‘Life, Animated’ Parents Describe How Animated Characters Helped Son With Autism Connect
In "Life, Animated," Ron and Cornelia Suskind share journey with their son, Owen
-- Owen Suskind’s world came to a halt in 1993. The toddler stopped talking, showing affection and engaging in the world around him.
His parents Ron and Cornelia Suskind took him to a doctor and heard a shattering diagnosis: regressive autism.
“We just froze,” Ron Suskind told “Nightline.” “The doctor started to explain, ‘OK, this is going to change your life. He may never get his speech back. Many of the kids don’t.’”
Ron Suskind, an award-winning Wall Street Journal reporter, said that around this time his son “started to vanish.”
“He couldn’t look at you,” Ron said. “He walked around like someone with their eyes closed.”
At age 4, Owen’s language became gibberish and his frustration grew, but he found comfort in animated movies. Then one day, there was a breakthrough. Ron said Owen had been watching “The Little Mermaid” and started saying what sounded like, “Jucervus, Jucervus.”
“Cornelia thought he wanted more juice,” Ron Suskind said. “So she gives him the juice. He knocks the cup over."
That's when Ron said they realized he was referring to the movie. "He rewinds it the second time. Then the third time, and Cornelia [says], ‘It’s not juice.’”
Owen was fixated on a pivotal scene in the movie when Ursula the sea witch says to Ariel, “Just your voice.”
“I grab Owen and say, ‘Just your voice!’ and he looks at me for the first time in a year and says, ‘Jucervus,’” Ron said. “Pandemonium broke out in the bedroom.’”
The family discovered Owen had memorized every line from every Disney movie and eventually realized that by speaking dialogue in those characters’ voices, they could communicate with their son. Ron first started talking to his son with an Iago puppet, the parrot from the movie, “Aladdin.”
The Suskinds spent the next several years immersing themselves in Owen’s world. Now 20 years later, Owen and his family are sharing their hard-won journey in a new documentary, “Life, Animated,” the same title of Ron Suskind’s 2014 book about their experience. "Life, Animated" is opening in theaters on Friday.
“We were living a kind of double life,” Ron said. “I'm interviewing presidents, and at night, we're animated characters.”
For Owen, watching those movies made him feel like he was in a better, safe place.
“The world was so noisy coming at him, overwhelming him,” Ron added. “The movies were the one thing that didn’t change.”
Dr. Rebecca Landa has spent 20 years working with children who have autism and said it’s important to pay close attention to what the child is trying to express. She said one of the things that can happen with these animated movies is that children will learn parts of the script.
“They can't put together the words from scratch to express their idea," she said. "So they’re borrowing from the movie."
Beyond the storylines, Owen, now 25 years old, said he feels a kinship with certain animated characters.
“The sidekicks,” he said. “They're so fun-loving and entertaining and also help the heroes fulfill their destiny.”
In fact, Owen compares people in his life to sidekicks from Disney movies.

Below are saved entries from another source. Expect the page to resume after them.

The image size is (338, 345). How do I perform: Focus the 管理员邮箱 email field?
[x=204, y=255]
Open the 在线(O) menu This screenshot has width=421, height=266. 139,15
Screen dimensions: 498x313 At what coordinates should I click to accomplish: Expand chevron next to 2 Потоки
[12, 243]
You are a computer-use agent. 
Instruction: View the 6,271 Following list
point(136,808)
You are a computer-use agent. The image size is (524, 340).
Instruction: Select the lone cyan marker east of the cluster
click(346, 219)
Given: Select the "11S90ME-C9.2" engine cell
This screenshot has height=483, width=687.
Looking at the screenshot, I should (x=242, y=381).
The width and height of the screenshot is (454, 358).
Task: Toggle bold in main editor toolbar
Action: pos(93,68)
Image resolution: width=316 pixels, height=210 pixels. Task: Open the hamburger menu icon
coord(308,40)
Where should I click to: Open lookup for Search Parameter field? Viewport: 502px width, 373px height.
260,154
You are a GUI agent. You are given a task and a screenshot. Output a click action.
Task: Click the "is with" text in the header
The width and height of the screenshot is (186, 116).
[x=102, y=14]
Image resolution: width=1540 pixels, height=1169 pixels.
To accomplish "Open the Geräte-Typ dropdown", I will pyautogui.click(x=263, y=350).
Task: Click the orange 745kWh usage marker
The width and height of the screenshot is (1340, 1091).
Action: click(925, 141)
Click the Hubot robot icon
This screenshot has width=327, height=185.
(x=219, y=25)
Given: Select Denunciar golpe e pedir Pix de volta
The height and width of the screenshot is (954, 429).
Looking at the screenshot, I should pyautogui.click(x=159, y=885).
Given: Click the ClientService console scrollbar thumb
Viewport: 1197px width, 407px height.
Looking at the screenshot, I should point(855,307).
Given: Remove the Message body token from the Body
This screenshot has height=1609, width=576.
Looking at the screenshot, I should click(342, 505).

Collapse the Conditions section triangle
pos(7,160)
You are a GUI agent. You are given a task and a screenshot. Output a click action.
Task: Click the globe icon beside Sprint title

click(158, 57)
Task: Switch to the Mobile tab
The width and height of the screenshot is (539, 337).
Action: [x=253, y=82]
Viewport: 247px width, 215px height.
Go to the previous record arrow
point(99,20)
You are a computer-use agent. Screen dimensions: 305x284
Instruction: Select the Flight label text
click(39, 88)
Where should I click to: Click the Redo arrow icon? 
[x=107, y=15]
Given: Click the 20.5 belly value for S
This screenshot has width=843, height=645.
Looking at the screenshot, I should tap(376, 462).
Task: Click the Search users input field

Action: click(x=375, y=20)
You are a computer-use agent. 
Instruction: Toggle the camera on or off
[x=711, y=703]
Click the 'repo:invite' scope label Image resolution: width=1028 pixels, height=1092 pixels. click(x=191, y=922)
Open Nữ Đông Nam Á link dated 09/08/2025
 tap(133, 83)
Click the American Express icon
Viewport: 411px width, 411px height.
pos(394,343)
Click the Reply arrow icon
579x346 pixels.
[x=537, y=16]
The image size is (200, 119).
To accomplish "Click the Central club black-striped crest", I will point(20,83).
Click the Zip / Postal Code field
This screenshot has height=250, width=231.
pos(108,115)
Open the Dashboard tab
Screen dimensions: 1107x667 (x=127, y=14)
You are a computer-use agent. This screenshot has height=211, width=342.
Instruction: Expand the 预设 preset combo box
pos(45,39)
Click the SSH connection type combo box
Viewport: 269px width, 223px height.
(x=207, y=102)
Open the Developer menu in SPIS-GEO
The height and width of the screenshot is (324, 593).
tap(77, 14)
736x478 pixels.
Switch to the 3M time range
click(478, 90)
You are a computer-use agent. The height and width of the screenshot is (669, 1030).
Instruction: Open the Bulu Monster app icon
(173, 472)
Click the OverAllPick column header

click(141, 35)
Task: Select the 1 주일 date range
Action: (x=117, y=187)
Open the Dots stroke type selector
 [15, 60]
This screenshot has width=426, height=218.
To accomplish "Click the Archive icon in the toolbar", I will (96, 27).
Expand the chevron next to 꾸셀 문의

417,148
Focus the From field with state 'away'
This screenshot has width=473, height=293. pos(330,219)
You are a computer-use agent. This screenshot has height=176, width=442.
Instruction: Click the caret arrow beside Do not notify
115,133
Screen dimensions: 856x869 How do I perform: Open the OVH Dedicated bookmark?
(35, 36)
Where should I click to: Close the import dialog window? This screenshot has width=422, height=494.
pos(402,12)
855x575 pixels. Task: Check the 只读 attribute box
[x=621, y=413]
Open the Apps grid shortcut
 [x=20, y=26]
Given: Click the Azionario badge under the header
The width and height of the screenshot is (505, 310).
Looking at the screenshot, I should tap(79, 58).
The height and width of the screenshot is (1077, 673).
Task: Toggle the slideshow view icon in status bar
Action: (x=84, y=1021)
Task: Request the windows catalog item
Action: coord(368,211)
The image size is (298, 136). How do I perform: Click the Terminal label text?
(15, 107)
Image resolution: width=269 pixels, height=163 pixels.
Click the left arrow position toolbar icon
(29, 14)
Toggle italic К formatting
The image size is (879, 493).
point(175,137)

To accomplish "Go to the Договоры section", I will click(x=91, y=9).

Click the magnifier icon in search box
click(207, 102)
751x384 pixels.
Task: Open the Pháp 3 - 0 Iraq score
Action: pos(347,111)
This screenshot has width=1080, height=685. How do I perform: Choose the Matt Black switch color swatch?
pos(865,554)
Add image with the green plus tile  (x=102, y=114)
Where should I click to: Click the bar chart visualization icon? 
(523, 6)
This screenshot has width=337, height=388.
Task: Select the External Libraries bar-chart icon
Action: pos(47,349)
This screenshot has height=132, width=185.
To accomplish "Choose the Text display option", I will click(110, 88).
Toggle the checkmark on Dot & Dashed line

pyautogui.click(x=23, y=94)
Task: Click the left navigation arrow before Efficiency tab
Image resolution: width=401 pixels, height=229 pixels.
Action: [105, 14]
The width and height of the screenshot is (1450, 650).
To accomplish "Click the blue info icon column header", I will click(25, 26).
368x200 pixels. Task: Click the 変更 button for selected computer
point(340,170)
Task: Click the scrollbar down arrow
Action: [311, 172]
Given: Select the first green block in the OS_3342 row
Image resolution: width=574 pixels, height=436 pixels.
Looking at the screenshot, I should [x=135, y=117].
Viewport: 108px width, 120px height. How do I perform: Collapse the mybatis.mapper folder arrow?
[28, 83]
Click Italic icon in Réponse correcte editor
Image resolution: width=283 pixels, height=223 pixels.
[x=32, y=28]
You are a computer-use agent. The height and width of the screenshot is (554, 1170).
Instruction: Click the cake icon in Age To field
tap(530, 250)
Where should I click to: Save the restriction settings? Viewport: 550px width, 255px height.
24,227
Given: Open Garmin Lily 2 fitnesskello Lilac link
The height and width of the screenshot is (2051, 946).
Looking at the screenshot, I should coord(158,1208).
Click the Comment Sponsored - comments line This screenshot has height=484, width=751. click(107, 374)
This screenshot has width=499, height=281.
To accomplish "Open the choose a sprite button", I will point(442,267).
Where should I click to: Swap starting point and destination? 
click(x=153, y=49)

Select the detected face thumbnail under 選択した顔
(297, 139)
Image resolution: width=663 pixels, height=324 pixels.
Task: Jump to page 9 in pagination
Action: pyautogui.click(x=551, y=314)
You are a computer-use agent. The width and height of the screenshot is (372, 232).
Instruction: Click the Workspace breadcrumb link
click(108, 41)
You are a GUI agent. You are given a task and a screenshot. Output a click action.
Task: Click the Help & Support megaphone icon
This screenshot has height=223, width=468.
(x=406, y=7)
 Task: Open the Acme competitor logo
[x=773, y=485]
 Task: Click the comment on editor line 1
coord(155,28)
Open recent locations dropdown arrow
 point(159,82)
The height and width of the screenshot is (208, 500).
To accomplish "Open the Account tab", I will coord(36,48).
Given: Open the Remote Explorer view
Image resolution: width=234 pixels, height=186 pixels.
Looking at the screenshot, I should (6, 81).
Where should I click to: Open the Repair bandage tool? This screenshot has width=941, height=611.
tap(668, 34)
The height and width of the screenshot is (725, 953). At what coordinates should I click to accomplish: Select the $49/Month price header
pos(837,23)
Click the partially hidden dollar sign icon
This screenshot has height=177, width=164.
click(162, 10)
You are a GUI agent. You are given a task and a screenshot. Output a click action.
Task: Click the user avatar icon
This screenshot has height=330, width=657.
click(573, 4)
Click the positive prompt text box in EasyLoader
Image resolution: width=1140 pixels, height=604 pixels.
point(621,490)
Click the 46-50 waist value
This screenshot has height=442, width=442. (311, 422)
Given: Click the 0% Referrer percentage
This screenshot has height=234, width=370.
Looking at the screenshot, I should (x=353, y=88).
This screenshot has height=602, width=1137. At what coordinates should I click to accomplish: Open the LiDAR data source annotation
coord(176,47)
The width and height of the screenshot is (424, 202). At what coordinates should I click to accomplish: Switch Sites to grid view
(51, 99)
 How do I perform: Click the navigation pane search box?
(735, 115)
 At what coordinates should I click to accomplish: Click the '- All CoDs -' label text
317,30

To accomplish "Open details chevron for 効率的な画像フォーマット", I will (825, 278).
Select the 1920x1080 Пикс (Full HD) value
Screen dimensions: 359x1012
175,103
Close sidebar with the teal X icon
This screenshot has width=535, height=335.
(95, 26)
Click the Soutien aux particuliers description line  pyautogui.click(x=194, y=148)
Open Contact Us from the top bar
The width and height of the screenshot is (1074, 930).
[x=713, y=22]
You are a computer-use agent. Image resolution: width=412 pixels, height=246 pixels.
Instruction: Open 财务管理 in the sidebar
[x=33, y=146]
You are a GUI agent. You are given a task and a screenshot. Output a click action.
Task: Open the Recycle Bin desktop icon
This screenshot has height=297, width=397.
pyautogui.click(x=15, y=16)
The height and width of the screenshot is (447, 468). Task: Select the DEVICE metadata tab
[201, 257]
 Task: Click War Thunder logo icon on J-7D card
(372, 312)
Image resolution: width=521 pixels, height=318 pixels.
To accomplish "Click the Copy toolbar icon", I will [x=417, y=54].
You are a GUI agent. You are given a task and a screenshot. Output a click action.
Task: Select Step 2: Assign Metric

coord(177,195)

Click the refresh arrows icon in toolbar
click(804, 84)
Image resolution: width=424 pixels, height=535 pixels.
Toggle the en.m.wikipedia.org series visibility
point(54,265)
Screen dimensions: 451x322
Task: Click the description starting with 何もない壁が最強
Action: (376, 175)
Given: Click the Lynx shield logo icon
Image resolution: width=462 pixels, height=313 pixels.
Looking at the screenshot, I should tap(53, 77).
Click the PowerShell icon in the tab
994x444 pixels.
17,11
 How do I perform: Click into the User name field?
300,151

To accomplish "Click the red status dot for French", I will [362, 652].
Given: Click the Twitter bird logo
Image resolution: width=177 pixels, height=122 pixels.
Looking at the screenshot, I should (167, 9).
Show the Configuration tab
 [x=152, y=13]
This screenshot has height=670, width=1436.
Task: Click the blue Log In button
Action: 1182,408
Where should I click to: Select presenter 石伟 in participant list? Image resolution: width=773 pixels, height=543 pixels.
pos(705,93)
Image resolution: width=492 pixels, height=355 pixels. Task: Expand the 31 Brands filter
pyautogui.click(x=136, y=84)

He said he sees his father as Merlin from “The Sword and the Stone” and his mother as Mrs. Potts from “The Beauty and the Beast.” The Walt Disney Company is the parent company of ABC News.
Owen is just one of many with autism who are drawn to animated stories. Colleen Sottilare said her 22-year-old son Jonathan finds great comfort in these movies, especially “Toy Story.”
“His mood changes if it comes on, he’ll just stop and watch it, and calm down,” Sottilare said. “So I think it really has just a really calming influence on him.”
The animation connection has offered Owen a way to make friends. He even started a Disney club at his school, where he said they discuss the films and how they relate to their lives.
“They start to talk and they're speaking the language of Disney to each other,” his father Ron said. “It's like magic.”
Embracing their son’s complex world led Ron and Cornelia Suskind to see the world differently.
“We saw there are many affinities,” Ron said. “The kids who are Harry Potter kids and Star Wars kids -- they use these passions as code breakers to crack the codes of themselves, their place in the world, their identity.”
It’s a lesson for parents of children with autism who worry that their kids are too obsessed with certain subjects, Landa said, and that can be a good thing.
“If you take those interests but you just wiggle a little further away from them, slowly but surely, you can bring in new experiences for children,” she said.
One of those new experiences is real-life interaction with an animated character. On a recent trip to New York City, Owen got to meet Jonathan Freeman, who voiced the evil villain Jafar in the animated movie, “Aladdin,” and now plays the character in the Broadway show version. At the New York premiere of “Life, Animated,” Owen had a sing-a-long with award-winning composer Alan Menken, who wrote many of his favorite Disney movie tunes.
Today, Owen is working and living on his own.
“He changed, but he didn't become less," Ron Suskind said. "We just needed to learn who he was.”